OB03107 Kataragama Pillar of Dappula V
IN03131 Kataragama Pillar Inscription of Dappula V
The inscription is engraved on three sides of a quadrangular stone pillar, which originally stood in the forest at Deṭagamuva about a mile to the south of Kataragama. It had fallen down and was broken into two fragments, one of which was removed by the ex-headman of Kataragama to his house to serve as a step. The priest at the Buddhist temple at Kataragama had this fragment removed to the temple in 1916. Later, the lower half of the pillar was brought to the same place and set up in front of the image house. The language of the inscription is highly ornate, especially in the introductory part of the text, which abounds with metaphors within metaphors, making translation into English very difficult. The text is dated in the sixth year of King Dāpuḷu, whom Senarath Paranavitana identified, on palaeographic and other grounds, as that fifth of that name. Dappula V reigned from 940 (or 918 A.D.?) until 952 A.D., suggesting this inscription dates from around 946 A.D. (or 924 A.D.?). The inscription registers a grant of immunities to a religious establishment named Kapugam-pirivena on the southern back of the Kapikandur river in the principality of Rohaṇa by a prince named Lämäni Mihind, son of Udā (Udaya), the heir-apparent. From the inscription, we learn that this prince had conquered the southern and central parts of the island and that, when this grant was issued, he was governing the Rohaṇa country. Udā Mahayā, Lämäni Mihind’s father, was the same prince who, after the death of Dappula V, ascended to the throne as Udaya II. It is also possible that Lämäni Mihind, the donor mentioned in the present inscription, was the future Mahinda IV. Of the places mentioned in the inscription, Mahavehera can be identified with the monastery in Tissamaharama and the river Kapikandur is the Menik Ganga; Kapugam-pirivena was most probably situated at the place where the inscription originally stood.

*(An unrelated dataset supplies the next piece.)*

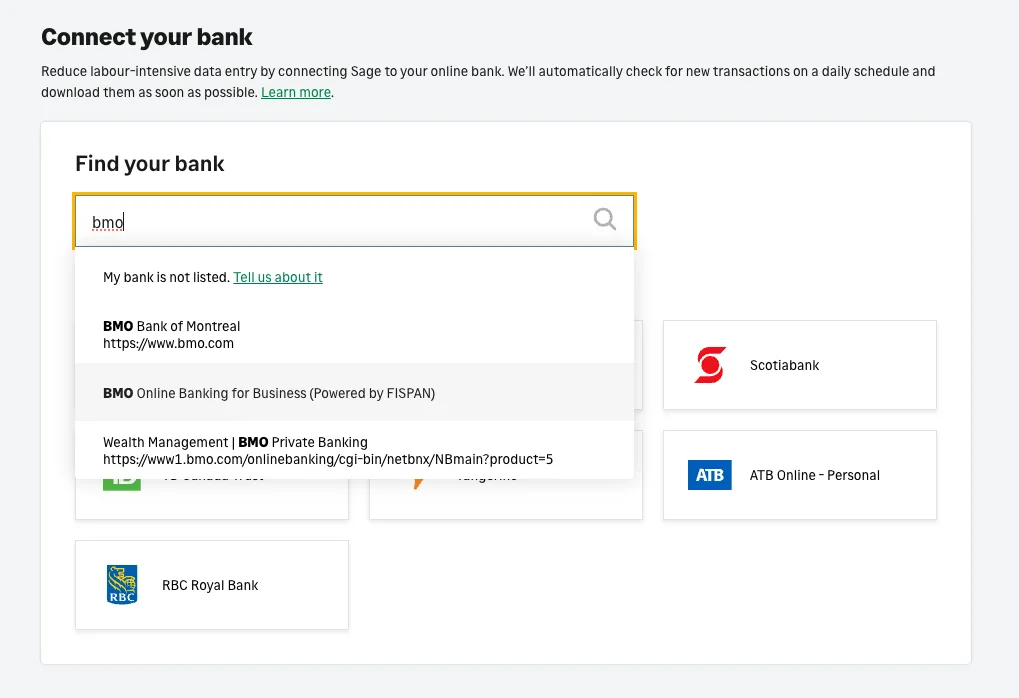Click the magnifying glass search icon
Viewport: 1019px width, 698px height.
604,220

OB03106 Kataragama Kirivehera Slab of Mahadaḷimahana
Kiri Vehera, Kataragama, Sri Lanka
IN03130 Kataragama Kirivehera Slab Inscription of Mahadaḷimahana
The inscription is engraved on a stone slab, which has been broken into four fragments. Three of the fragments were found lying on the pavement of the Kirivehera stupa in Kataragama; the fourth fragment is missing. The inscription is not dated but it may be dated on palaeographic grounds to the late fifth century A.D. or the sixth century A.D. Due to the fragmentary nature of the slab, the purpose of the inscription are not entirely clear but, from the surviving text, it seems that it was intended to register a grant of land made for defraying the expenses connected with the ritual at the Maṅgala Mahācetiya at Kājaragāma (Kataragama). The Maṅgala Mahācetiya is presumably Kirivehera. The donor of the grant is identified as Mahadaḷi Mahana raja (King Mahādāṭhika Mahānāga) son of Sarataraya (Siridhara Ayya). A king of Sri Lanka named Mahādāṭhika Mahānāga is mentioned in the Mahāvaṁsa but he lived in the first century A.D. and his father was not named Siridhara. The Mahādāṭhika Mahānāga of the present inscription must, therefore, have been a local ruler of Rohaṇa who assumed the title raja. Senarath Paranavitana speculated that this ruler might have flourished in that unsettled period which followed the death of king Mahānāman and was ended by the accession of Dhātusena, when the northern part of the island was under Tamil domination and provincial governors of the south had opportunity to proclaim themselves independent.
OB03105 Kataragama Kirivehera Slab of circa 2nd century A.D.
Kiri Vehera, Kataragama, Sri Lanka
IN03129 Kataragama Kirivehera Slab Inscription of circa 2nd century A.D.
The inscription is engraved on a stone slab, which was discovered among the ruins of the Kirivehera stupa at Kataragama. The discovery was recorded by Edward Müller in his Ancient Inscriptions in Ceylon (1883). Writing in the early 1930s, Senarath Paranavitana recorded that the slab was at that time stood upright some 50 feet (15.2 m) to the south of the main entrance to the stupa. The inscription can be dated on the basis of the palaeography to the first or second century A.D. It records that an elder of the Buddhist Church called Nanda enlarged the caitya (i.e. the Kirivehera stupa) and got the monks at Akujuka to construct flights of steps at the four entrances.